(PROVIDED PASSAGE begins)
There is a ton of articles online on how to make your database faster, but how many articles are there about how to make your database slower?
Making Postgres 42,000x slower because I am unemployed is a fun read about how to almost grind Postgres to a halt by only tweaking the postgresql.conf. No specially crafted slow queries - only config.
As the result, the author managed to make his Postgres installation 42 000x times slower compared to the initial benchmarks. tl;dr: tinkering around with the number of IO operations (cache size, vacuum periods, WAL checkpoints) and making the IO single-threaded do the trick here.
#databases #postgresql
For today's Donations Monday, I'd like to remind you about a big fundraiser by DOU UA for the 3rd Assault Brigade, which has recently crossed its 50% milestone!
https://send.monobank.ua/jar/AGK8qiQwQX
More information is available on a dedicated web page (in Ukrainian).
#donations #Monday
Supercharging Development With Dapr and mirrord.
I want to share this article because of the latter. Mirrord looks very similar to Telepresence - it can mirror traffic from an existing cluster to your local setup instead of spawning things in the cluster itself. It would be great to see a comparison between the two, though.
Dapr, on another hand, is kind of a more niche project. It can abstract different brokers behind a unified API. I first learned about it at CfgMgmt Camp a couple of years ago. The problem is that if you do need to abstract several brokers in the scope of a single codebase, that must be a special case. Also, since you need to keep the API universal, Dapr only provides as many features as the least feature-rich broker does, which is a natural limitation.
Anyway, if you have used Dapr in production, that would be interesting to hear your insights!
#kubernetes
For today’s Donations Monday, I would like to remind you that the fundraiser for the ground drones workshop is still open!
https://send.monobank.ua/jar/2nxQiPG4LU
#donations #Ukraine
A lot of people dislike Helm, and yet those are the same people, who use it. Rephrasing Bjarne Stroustrup: there are tools that people hate, and tools that no one uses.
Here's yet another example of a fair criticism of Helm.
(PROVIDED PASSAGE ends)
(SOURCE DATA begins)
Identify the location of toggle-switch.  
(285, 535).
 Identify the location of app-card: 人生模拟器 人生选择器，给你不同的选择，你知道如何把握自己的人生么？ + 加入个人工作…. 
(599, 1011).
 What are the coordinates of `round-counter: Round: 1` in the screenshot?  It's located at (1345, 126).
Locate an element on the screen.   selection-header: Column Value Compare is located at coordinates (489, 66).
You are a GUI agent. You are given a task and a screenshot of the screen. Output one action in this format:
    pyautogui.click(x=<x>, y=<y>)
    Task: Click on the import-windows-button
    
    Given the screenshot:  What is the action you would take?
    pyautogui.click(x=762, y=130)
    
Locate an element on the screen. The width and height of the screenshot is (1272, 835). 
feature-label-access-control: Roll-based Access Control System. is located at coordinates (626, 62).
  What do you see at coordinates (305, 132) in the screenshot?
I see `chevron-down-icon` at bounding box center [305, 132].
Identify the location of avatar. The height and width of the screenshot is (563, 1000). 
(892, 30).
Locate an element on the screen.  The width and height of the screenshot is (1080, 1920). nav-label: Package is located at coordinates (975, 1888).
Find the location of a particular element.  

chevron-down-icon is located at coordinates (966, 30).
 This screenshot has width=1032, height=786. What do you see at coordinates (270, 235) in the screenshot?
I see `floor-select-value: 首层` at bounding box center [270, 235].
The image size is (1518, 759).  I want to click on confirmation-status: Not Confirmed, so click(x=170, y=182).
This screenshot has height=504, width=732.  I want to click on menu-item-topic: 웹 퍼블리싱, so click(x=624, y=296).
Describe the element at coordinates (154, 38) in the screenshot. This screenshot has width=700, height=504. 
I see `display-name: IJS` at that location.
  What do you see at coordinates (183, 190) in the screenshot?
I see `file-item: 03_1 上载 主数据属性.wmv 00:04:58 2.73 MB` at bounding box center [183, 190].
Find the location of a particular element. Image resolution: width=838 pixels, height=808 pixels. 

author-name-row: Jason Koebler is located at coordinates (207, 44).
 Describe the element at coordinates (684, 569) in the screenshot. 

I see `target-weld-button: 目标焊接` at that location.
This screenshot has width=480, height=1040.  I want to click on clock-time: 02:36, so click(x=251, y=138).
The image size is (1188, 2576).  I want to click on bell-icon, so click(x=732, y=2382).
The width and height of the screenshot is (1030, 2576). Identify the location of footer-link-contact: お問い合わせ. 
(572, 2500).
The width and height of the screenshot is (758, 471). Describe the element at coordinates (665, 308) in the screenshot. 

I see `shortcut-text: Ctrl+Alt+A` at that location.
(SOURCE DATA ends)
▶ **TASKS TO CARRY OUT**
- A) Print the channel posts word for word, starting at "There is a ton" and ending at "the trick here.".
- B) According to the channel posts, how many times slower than the initial benchmarks did the author make his Postgres installation?

▶ **RESULTS IN ORDER**
- A)
There is a ton of articles online on how to make your database faster, but how many articles are there about how to make your database slower?
Making Postgres 42,000x slower because I am unemployed is a fun read about how to almost grind Postgres to a halt by only tweaking the postgresql.conf. No specially crafted slow queries - only config.
As the result, the author managed to make his Postgres installation 42 000x times slower compared to the initial benchmarks. tl;dr: tinkering around with the number of IO operations (cache size, vacuum periods, WAL checkpoints) and making the IO single-threaded do the trick here.

- B) 42,000 times slower.